Omdat God mij geroepen had, lag een loopbaan als priester vast. Ik had me eerst georiënteerd om missionaris te worden en Afrika tot het ware geloof te gaan bekeren toen de pastoor me vertelde dat het de bedoeling was om wereldheer te worden, wat aantrekkelijker was omdat dan een carrière via kapelaan, pastoor, bisschop, kardinaal en uiteindelijk paus mogelijk was.
En zo zat ik ergens in 1963 samen met de pastoor, mijn ouders, een klasgenootje dat ook geroepen was in de kamer van de rector van Beekvliet, het klein seminarie van het bisdom Den Bosch.

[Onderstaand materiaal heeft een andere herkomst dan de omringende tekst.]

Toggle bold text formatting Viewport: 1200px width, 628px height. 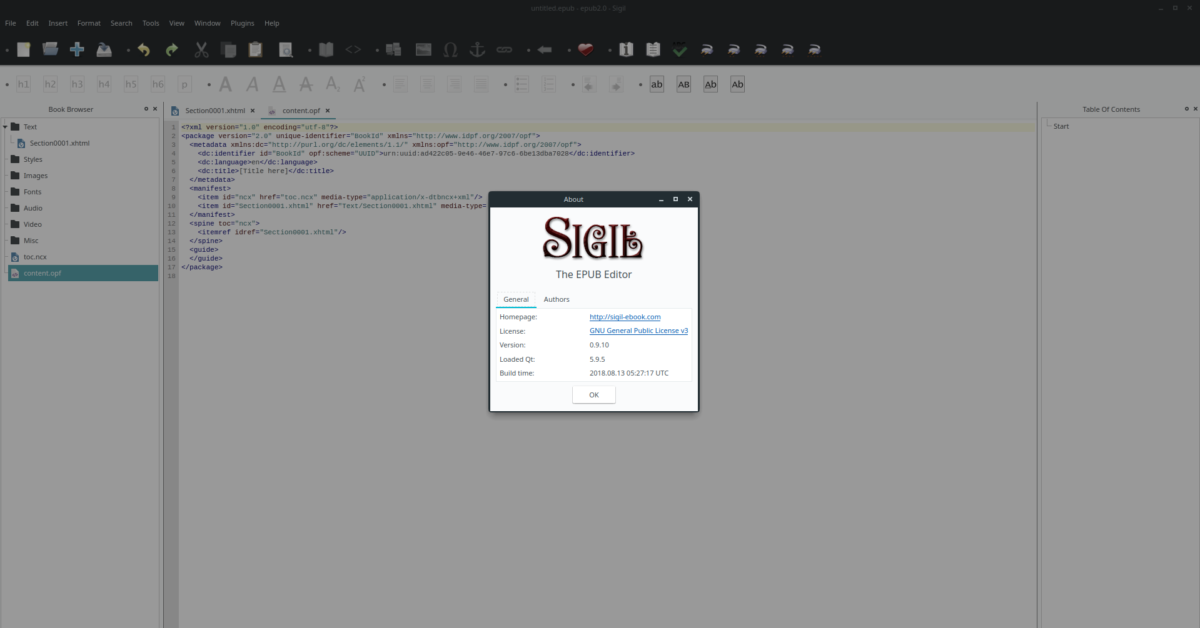click(x=225, y=84)
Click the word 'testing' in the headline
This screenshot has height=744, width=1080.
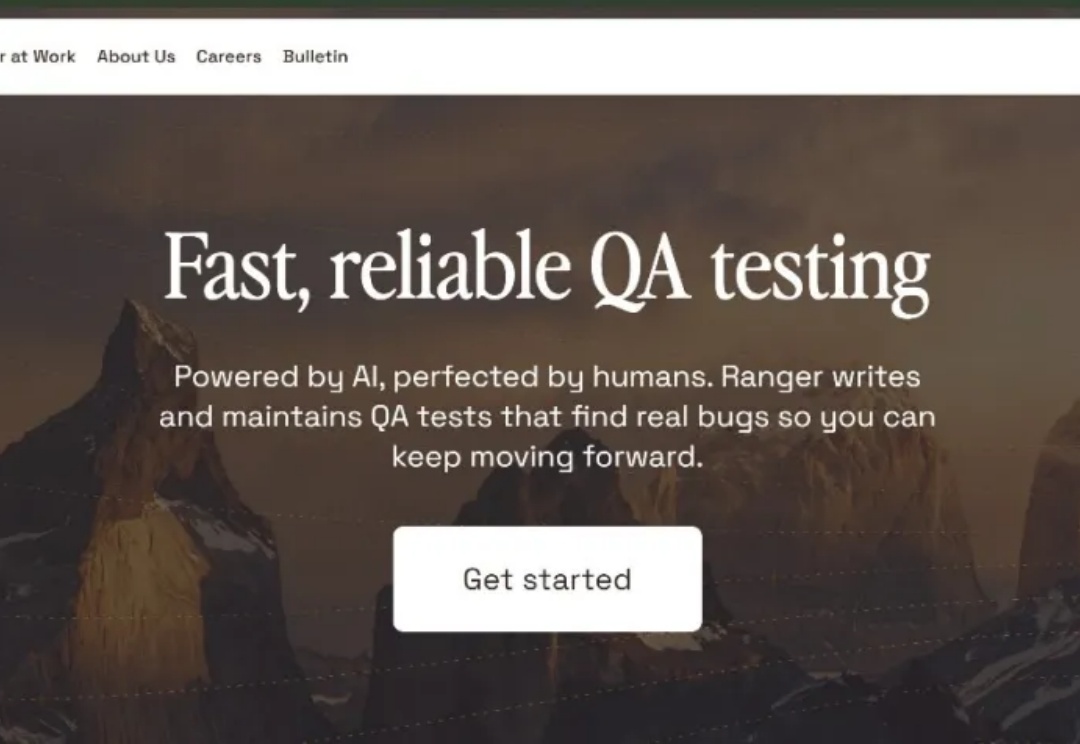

Blijkbaar werden we goed genoeg bevonden en mochten we meedoen aan het toelatingsexamen, de CITO test bestond nog niet. Nadat ook deze test met gevolg was doorlopen werd ik toegelaten tot het seminarie.
Het klein seminarie was gevestigd op een imposant landgoed. Aan de voorkant de vleugel waar de priesters die leraar waren hun kamer hadden. Daar achter de kapel, de slaapzalen, de studiezalen en ontspanningsruimtes.
De klassen hadden namen oplopend, De Kleine Figuur, de Grote Figuur, Grammatica, Syntactus, Poezis en Retorica. De eerste twee klassen hadden een eigen speelplaats, de kleine cour, de hogere klassen een grote speelplaats, de grote cour.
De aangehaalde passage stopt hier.